Capitolo 8
Praga, ultimi giorni di primavera, ore 02:00
«D’accordo, quindi Hašek pensò che fosse il caso di dare a me la fiala e il manoscritto, perché io avrei saputo custodirli o persino usarli?»
«Più o meno».
Scossi la testa dubbioso. «Be’, ma questi sono solo frammenti dell’epistolario, dov’è il resto?»
«È tutto quello che abbiamo. Le lettere e il trattatello alchemico, forse la parte più importante, chissà, sono stati rubati da casa di Hašek due settimane fa, quando ha finalmente deciso di raccontarmi la storia e chiedere il mio aiuto. Ecco perché io non sono riuscito a esaminarli. Qualcuno sapeva, non c’è dubbio, quelle telefonate minatorie non sono rimaste solo telefonate. Hašek non ha voluto denunciare il furto e continuava a ripetere: “Senza quello che ho sottratto non possono fare nulla”. Aveva forse intuito l’importanza di quei due fogli che hai trovato nel sacchetto, rispetto al resto dei documenti. Li ha tolti e nascosti insieme alla fialetta. Ma non è bastato a salvarlo».
«Be’, se i nostri “amici” stanotte sono venuti a farmi visita, dopo avere presumibilmente ammazzato Hašek poche ore fa, vuol dire che questi due pezzi di carta non sono importanti, ma fondamentali».
Aprii delicatamente uno dei fogli, quello che mi era parso una mappa.

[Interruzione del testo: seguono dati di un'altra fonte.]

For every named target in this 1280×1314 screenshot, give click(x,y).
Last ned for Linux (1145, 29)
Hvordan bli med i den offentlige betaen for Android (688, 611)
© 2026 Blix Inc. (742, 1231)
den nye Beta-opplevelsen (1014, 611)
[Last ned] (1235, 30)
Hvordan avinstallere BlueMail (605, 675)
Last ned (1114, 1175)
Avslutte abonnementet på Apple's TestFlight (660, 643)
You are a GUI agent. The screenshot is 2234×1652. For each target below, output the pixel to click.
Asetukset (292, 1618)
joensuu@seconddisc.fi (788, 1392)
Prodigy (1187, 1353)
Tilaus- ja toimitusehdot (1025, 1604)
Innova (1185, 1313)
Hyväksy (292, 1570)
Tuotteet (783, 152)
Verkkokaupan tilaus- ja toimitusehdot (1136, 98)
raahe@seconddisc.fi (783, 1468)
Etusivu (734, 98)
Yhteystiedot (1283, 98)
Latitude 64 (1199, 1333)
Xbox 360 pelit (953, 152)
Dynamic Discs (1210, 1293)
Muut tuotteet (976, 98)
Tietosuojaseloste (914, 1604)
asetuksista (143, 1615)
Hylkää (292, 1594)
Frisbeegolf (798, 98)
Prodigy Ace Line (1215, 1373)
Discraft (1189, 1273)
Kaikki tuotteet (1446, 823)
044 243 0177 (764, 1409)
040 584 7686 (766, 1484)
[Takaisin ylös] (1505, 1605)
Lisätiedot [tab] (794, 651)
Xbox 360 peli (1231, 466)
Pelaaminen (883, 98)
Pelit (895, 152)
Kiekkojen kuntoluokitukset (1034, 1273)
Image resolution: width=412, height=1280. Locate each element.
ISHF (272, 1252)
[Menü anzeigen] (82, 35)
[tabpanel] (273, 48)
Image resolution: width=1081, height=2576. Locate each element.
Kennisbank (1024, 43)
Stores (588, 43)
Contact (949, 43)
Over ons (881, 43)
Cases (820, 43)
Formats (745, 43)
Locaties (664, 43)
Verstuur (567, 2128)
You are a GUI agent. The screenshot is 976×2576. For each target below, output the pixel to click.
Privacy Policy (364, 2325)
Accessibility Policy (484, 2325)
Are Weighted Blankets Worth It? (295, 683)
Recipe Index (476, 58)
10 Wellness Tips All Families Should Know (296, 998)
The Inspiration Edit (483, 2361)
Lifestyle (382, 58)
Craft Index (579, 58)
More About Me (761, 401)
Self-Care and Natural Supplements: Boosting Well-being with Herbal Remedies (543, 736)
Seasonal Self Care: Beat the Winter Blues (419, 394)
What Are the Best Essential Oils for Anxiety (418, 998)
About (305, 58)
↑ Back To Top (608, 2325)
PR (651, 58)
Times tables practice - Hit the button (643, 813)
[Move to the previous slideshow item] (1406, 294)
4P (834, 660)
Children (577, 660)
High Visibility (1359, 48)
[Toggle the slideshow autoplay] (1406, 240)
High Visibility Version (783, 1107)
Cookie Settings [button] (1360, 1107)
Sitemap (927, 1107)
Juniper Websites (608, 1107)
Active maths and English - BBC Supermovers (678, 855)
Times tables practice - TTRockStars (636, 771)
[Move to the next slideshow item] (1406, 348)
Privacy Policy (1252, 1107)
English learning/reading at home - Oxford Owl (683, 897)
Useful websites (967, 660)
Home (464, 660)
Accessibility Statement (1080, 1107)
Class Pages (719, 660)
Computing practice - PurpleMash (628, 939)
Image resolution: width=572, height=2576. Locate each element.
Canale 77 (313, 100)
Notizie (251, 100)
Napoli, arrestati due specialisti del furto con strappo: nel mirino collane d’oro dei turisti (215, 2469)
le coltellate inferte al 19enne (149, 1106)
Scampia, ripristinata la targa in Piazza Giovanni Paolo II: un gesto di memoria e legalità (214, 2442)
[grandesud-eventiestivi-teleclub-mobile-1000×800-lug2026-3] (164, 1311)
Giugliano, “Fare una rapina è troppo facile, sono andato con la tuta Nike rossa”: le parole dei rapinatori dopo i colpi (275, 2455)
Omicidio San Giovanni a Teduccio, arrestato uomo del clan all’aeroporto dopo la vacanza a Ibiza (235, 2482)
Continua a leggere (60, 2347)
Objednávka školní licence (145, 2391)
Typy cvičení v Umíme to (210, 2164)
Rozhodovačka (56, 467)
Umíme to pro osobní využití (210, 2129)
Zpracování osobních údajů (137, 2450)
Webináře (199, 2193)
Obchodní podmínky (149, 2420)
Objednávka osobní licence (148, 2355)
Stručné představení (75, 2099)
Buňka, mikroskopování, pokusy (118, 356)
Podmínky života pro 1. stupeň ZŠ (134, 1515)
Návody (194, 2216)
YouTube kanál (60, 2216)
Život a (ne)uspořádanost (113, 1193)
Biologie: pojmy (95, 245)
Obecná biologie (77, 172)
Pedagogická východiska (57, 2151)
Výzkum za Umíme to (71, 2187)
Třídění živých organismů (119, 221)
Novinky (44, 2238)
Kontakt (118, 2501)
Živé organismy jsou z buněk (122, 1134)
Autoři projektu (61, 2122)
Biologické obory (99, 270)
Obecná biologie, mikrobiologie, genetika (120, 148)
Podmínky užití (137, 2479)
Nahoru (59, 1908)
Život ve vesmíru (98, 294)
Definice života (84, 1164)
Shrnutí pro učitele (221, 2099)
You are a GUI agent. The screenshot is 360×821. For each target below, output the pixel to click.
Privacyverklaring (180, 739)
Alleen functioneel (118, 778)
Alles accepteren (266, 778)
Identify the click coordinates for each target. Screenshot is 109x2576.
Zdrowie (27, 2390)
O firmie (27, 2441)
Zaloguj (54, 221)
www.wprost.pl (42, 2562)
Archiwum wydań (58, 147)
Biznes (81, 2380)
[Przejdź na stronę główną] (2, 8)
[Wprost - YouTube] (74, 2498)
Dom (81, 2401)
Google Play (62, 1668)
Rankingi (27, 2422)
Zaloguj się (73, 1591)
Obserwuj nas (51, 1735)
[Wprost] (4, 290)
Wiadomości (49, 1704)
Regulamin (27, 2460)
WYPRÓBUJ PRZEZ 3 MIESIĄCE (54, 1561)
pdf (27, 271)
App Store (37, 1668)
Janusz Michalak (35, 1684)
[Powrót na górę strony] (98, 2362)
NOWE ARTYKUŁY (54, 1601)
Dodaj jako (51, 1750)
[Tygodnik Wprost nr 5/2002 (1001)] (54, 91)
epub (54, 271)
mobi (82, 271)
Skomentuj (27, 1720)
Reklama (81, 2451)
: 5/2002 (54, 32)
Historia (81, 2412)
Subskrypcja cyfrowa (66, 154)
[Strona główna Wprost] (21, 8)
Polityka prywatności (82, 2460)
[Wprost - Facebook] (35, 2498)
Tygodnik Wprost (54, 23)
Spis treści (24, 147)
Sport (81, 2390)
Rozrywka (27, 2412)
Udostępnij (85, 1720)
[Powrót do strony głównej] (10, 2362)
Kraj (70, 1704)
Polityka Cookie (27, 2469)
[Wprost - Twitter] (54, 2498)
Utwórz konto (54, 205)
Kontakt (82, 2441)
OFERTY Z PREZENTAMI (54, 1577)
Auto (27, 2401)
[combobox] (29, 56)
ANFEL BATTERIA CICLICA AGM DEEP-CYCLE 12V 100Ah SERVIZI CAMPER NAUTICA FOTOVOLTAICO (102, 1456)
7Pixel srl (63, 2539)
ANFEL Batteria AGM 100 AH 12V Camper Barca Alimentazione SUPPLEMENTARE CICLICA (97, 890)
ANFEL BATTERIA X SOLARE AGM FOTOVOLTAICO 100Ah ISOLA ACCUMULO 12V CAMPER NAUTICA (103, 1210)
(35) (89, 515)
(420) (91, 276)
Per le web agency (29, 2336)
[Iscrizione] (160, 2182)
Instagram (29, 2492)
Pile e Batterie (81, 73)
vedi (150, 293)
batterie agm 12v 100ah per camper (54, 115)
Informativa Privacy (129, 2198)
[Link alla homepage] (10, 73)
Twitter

Un grosso serpente attraversava il foglio per tutta la sua diagonale, dall’angolo destro in basso all’angolo sinistro in alto, con due punti – uno un po’ più in basso, verso la coda, e uno sulla testa – evidenziati da stelle a cinque punte. All’interno del serpente, oltre alle due stelle, erano disegnate montagne e alberi. Piccole imbarcazioni, a sinistra e destra, indicavano la presenza del mare. Sembrava un’isola..
«Hai detto che nelle lettere, il Sansevero e il Saint-Germain fanno riferimento a una mappa. Immagino sia questa», commentai. Poi presi l’altro foglio su cui un testo scritto in maniera fitta era intervallato da simboli di leoni che divoravano un sole o aquile che spuntavano da un laghetto o ancora fenici che sorgevano dal fuoco. Scuotendo la testa mi lasciai andare sullo schienale della sedia. «Ma quest’altro… Be’, a parte gli evidenti simboli alchemici, questo è davvero incomprensibile. Il testo è chiaramente scritto in codice, non si capisce niente. I caratteri mi ricordano molto quelli del cosiddetto manoscritto Voynich».
«Ma il Voynich è quasi certamente un falso, giusto?»
«Era così per dire. Per giunta qui ci sono simboli disegnati a metà, come se l’autore non avesse avuto il tempo di completarli».
«Sì, anche sulla mappa è così, vedi? Lettere abbozzate vicino alla seconda stella a cinque punte, in basso».
Annuii, poi aggrottai le sopracciglia. Riccardo mi aveva fatto venire una strana idea. Tenni ambedue i fogli davanti agli occhi, osservandoli alternativamente.
«Simboli e lettere incompleti su entrambi… Che Hašek abbia tenuto da parte proprio questi fogli perché ne aveva decifrato il codice?».
Li sovrapposi e li osservai controluce. Quel che apparve mi fece prima sgranare gli occhi e poi sorridere.
«Che cosa c’è? Cosa hai scoperto?», domandò Riccardo stupito dall’espressione del mio viso.
Sollevai i fogli davanti ai suoi occhi, ponendovi dietro la luce della lampada. Le lettere si ricomposero come per magia e anche Riccardo abbozzò un sorriso. «Incredibile…».
«Sembra che il testo sia solo uno specchietto per le allodole, che in realtà non voglia dire nulla. Un falso, proprio come il Voynich. Don Raimondo voleva semplicemente nascondere il nome del luogo dal quale partire con la ricerca».